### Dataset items
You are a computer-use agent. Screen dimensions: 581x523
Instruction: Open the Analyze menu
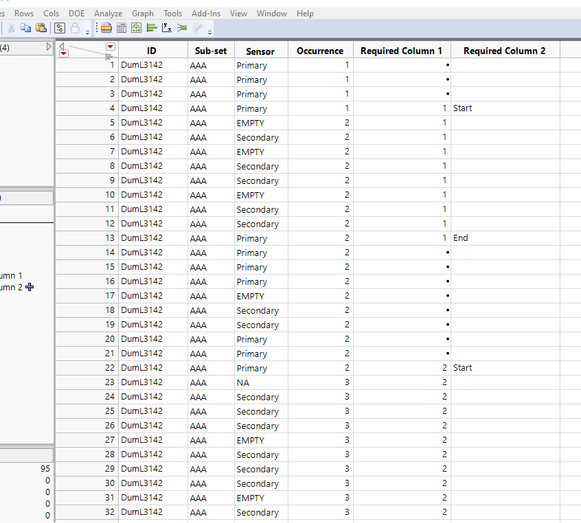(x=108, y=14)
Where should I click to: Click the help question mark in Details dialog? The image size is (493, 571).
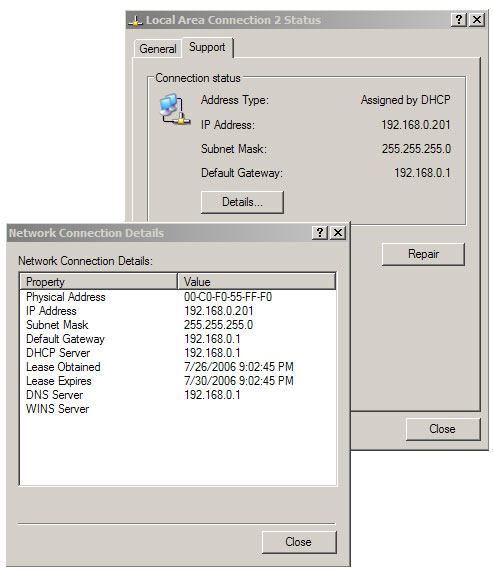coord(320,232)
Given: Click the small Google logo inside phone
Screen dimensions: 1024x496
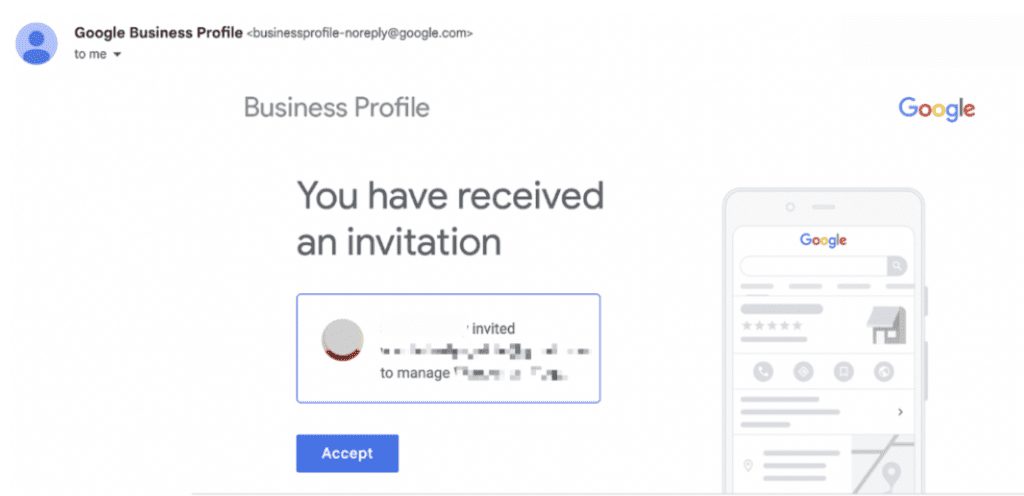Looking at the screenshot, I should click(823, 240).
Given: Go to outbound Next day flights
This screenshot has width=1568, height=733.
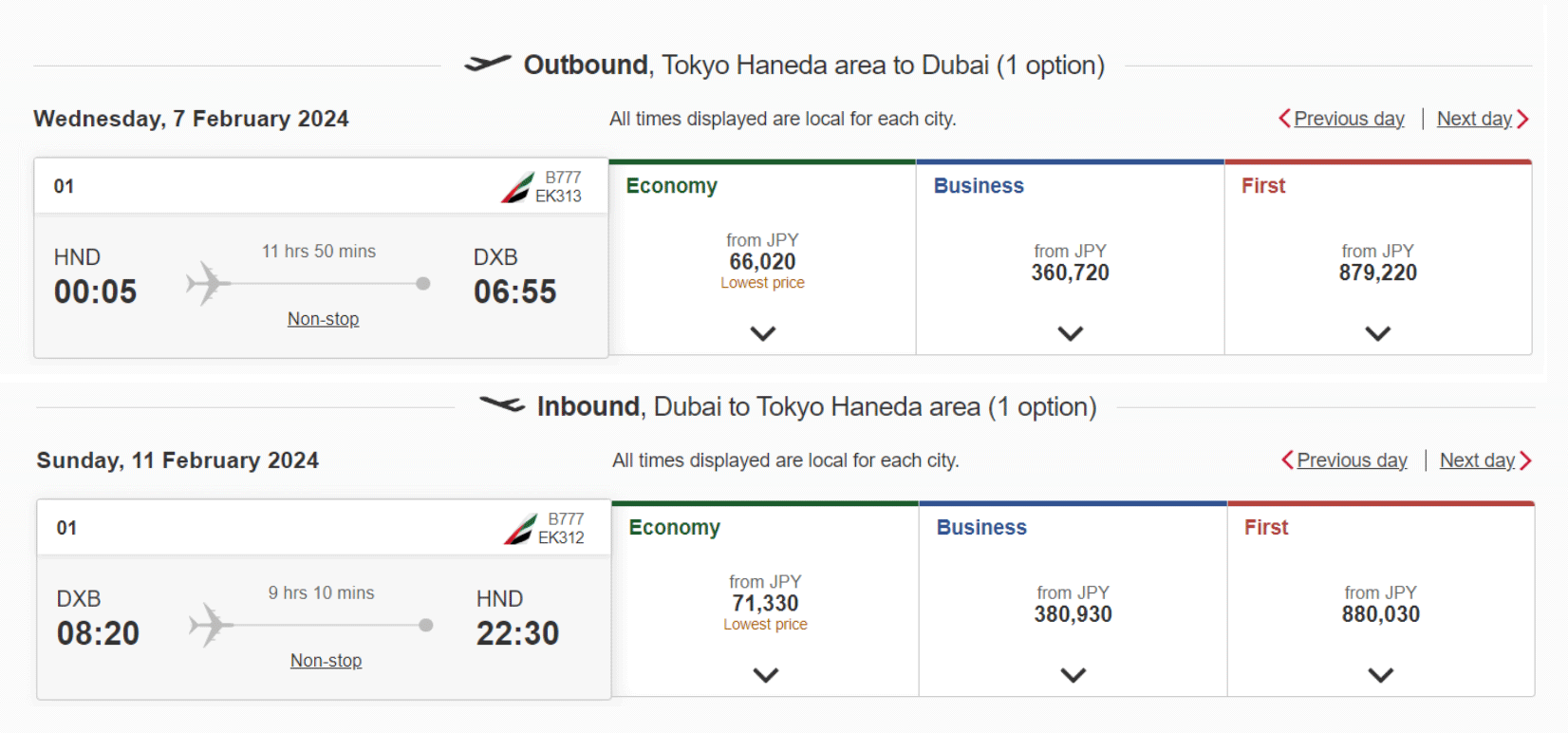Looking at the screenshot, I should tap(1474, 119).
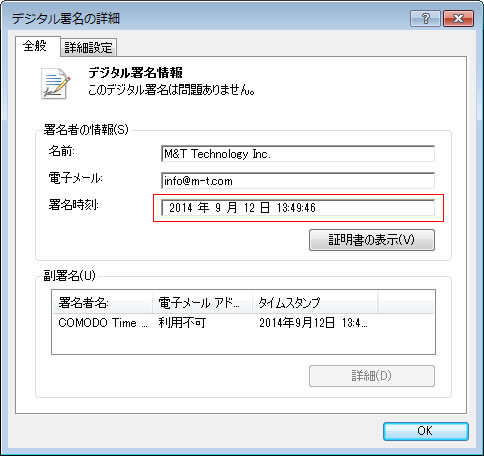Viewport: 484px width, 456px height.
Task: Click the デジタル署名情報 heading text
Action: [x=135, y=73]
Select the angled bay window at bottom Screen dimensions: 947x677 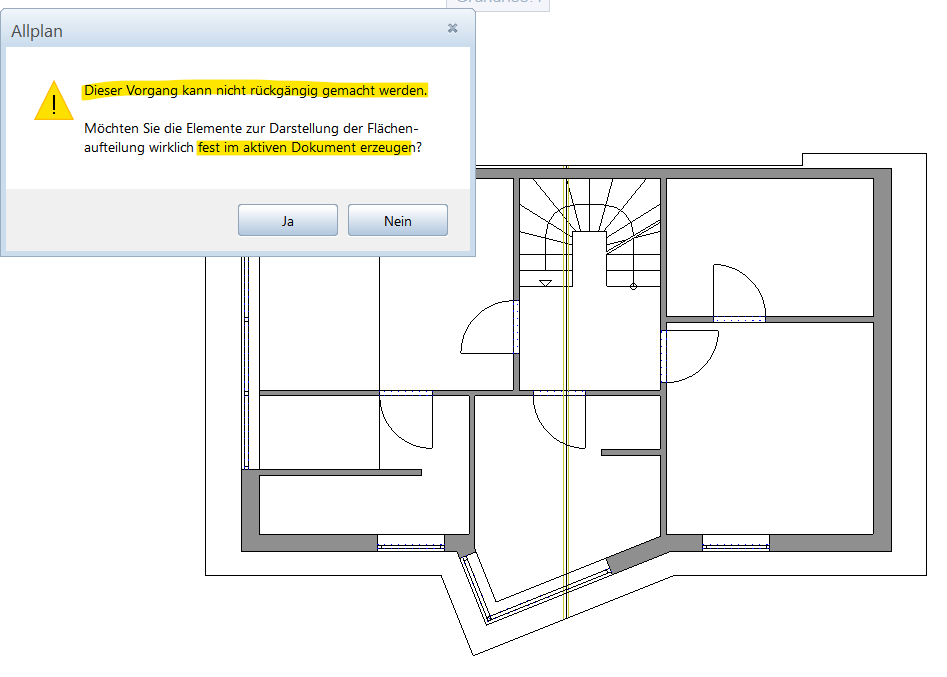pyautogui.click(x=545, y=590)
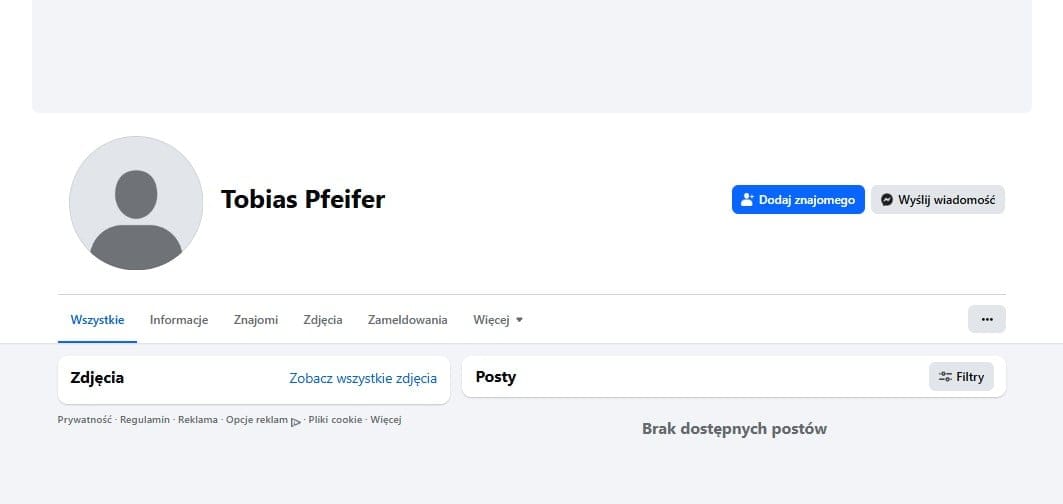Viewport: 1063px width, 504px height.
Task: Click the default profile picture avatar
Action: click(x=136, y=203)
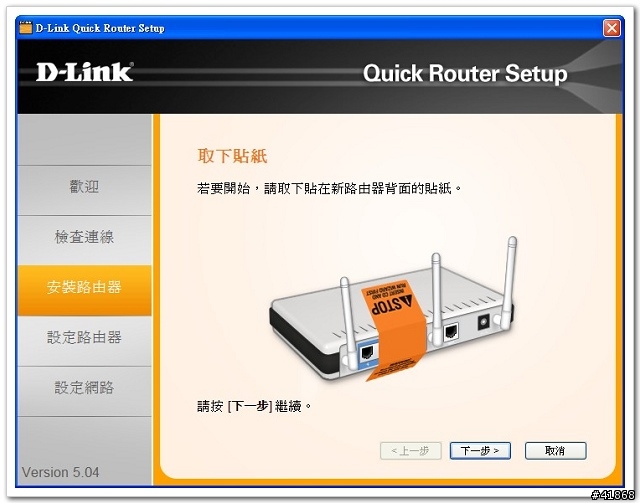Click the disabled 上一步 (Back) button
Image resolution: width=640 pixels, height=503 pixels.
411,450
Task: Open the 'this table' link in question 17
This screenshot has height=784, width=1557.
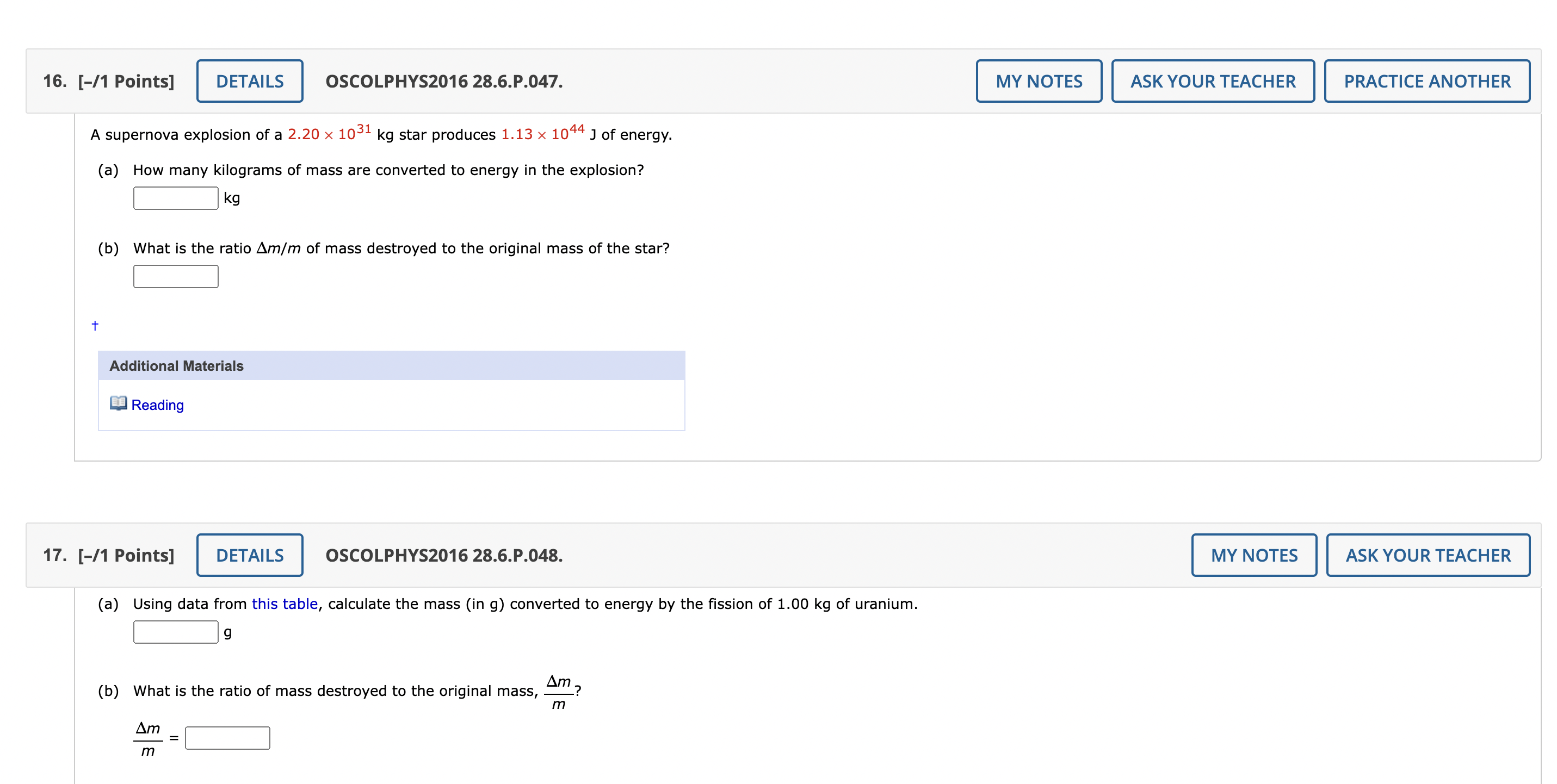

### WHAT IS NEEDED
Quote the records above exactly, from the first line through the line containing "Given: Click the", and leave out the pictures.

### ANSWER
You are a computer-use agent. Screen dimensions: 581x523
Instruction: Open the Analyze menu
(x=108, y=14)
Where should I click to: Click the help question mark in Details dialog? The image size is (493, 571).
coord(320,232)
Given: Click the small Google logo inside phone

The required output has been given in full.